THE SKELETON ARGUMENT
IN THE COUNTY COURT AT NORTHAMPTON Claim No. B5QZ9797
EDWARD GILDER & SONS LIMITED
SKELETON ARGUMENT ON
BEHALF OF THE DEFENDANT
- The Particulars of Claim (p.214 Trial Bundle) do not comply with the Civil Procedure Rules in that they:
- do not identify any breach of contract, under CPR 16.2(1)(a) & 16.2.1; and
- do not specify the remedy sought under CPR 16.2(1)(b); and
- do not contain a statement of value under CPR 16.2(1)(c) and 3(2)(a); and
- do not contain a statement of the amount the Claimant expects to recover under CPR 16.3(2)(b) and 2.1; and
- do not have a copy of any written agreement attached under CPR 16PD.7.3(1).
- The un-indexed Trial Bundle (posted by Second Class post on 29 September 2015 and received by Defendant’s counsel on 1st October 2015) does not comply with CPR PD39A.3.2.
- The Claimant had adequate time and the resources to seek to remedy any and all non-compliance with the Civil Procedure Rules since issuing the Particulars of Claim on 28 January 2015.
- Their continued non-compliance amounts to an abuse of the Court’s process, obstructing a fair trial of this matter and disproportionately using up valuable resources at the expense of other litigants and the requirements of justice.
- The said non-compliance is serious and significant and, given that the Claimant has had the services of a Legal Officer (Helen Stockwin – p.217 Trial Bundle) from the outset there is no good reason for the non-compliance.

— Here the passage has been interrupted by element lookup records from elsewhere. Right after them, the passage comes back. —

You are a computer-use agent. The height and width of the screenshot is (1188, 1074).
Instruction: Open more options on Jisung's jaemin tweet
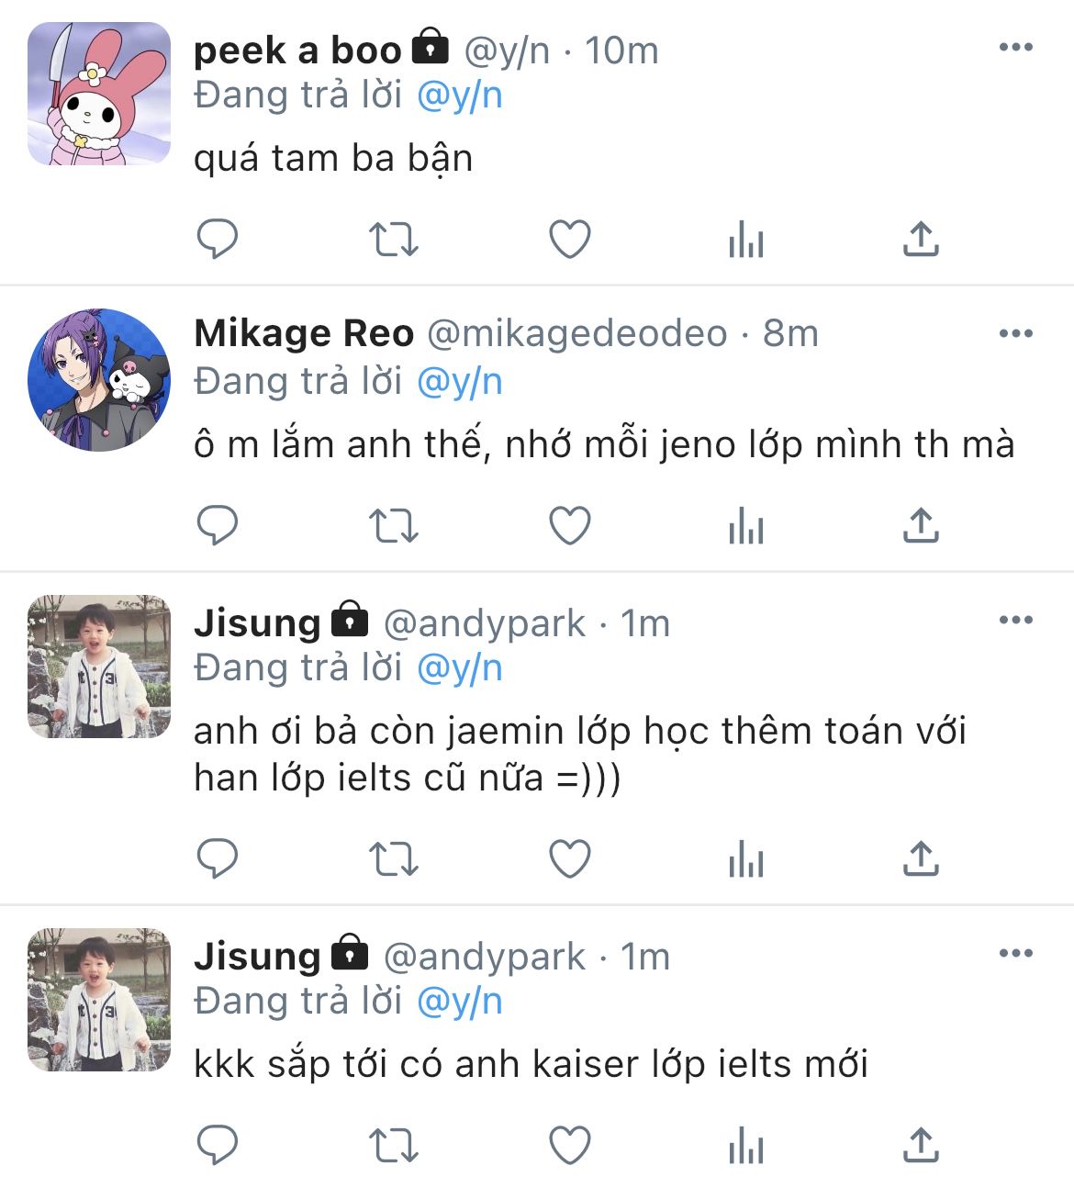click(x=1015, y=621)
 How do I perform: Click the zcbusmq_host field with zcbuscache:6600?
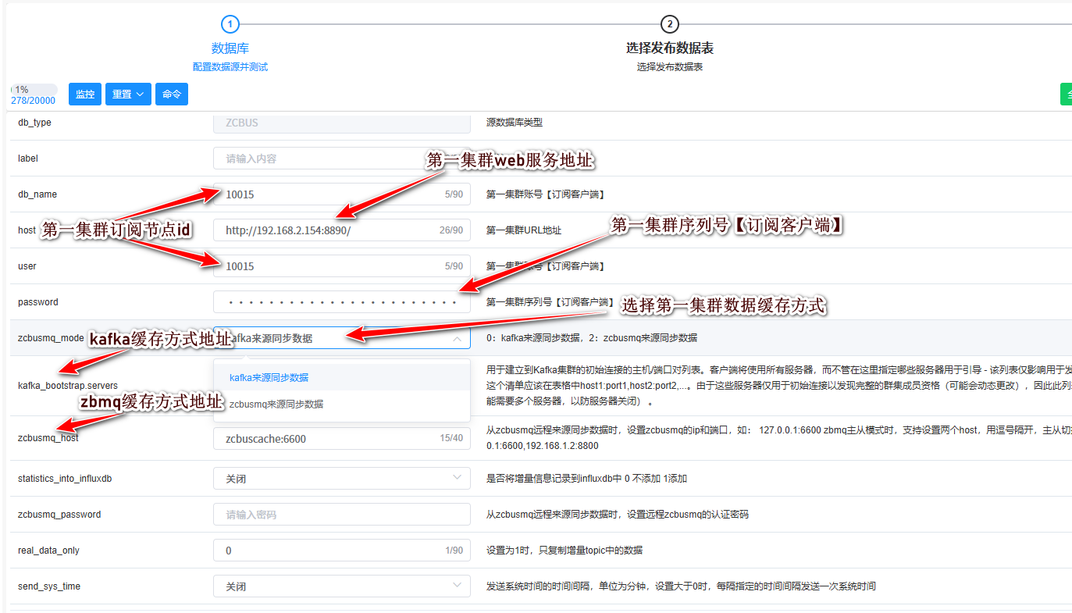[328, 439]
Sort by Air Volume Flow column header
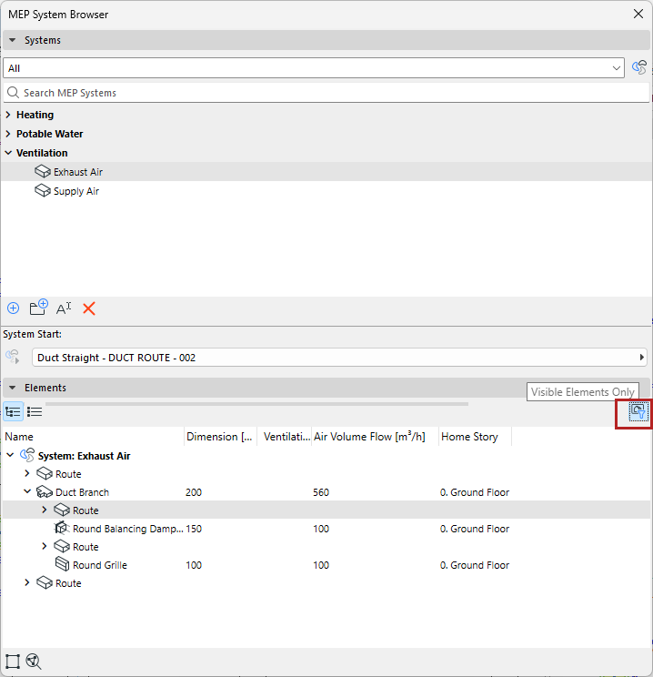653x677 pixels. [369, 437]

- In all the circumstances of the matter, taking into account any default by the Defendant, the Claim has not complied with the aforesaid Rules and Practice Directions from the issue of the Particulars of Claim.
- The Defendant therefore asks the Court to strike out the Particulars of Claim under CPR 3.4(2)(a)-(c) in that:
- the failure to identify any breach of contract provides no reasonable grounds for bringing the Claim; and
- the Particulars of Claim do not comply with Rules and Practice Directions to the extent that they are an abuse of the Court’s process and thus prevent the just disposal of the proceedings today and obstruct the progress of other litigation before the Court if further time is permitted for amendments and re-timetabling.
- Should the Court not be minded to strike out the Particulars of Claim, the Defendant submits that the matter should be adjourned to permit the necessary amendments under an Unless Order and re-timetabling with the costs of today being the Defendant’s in any event.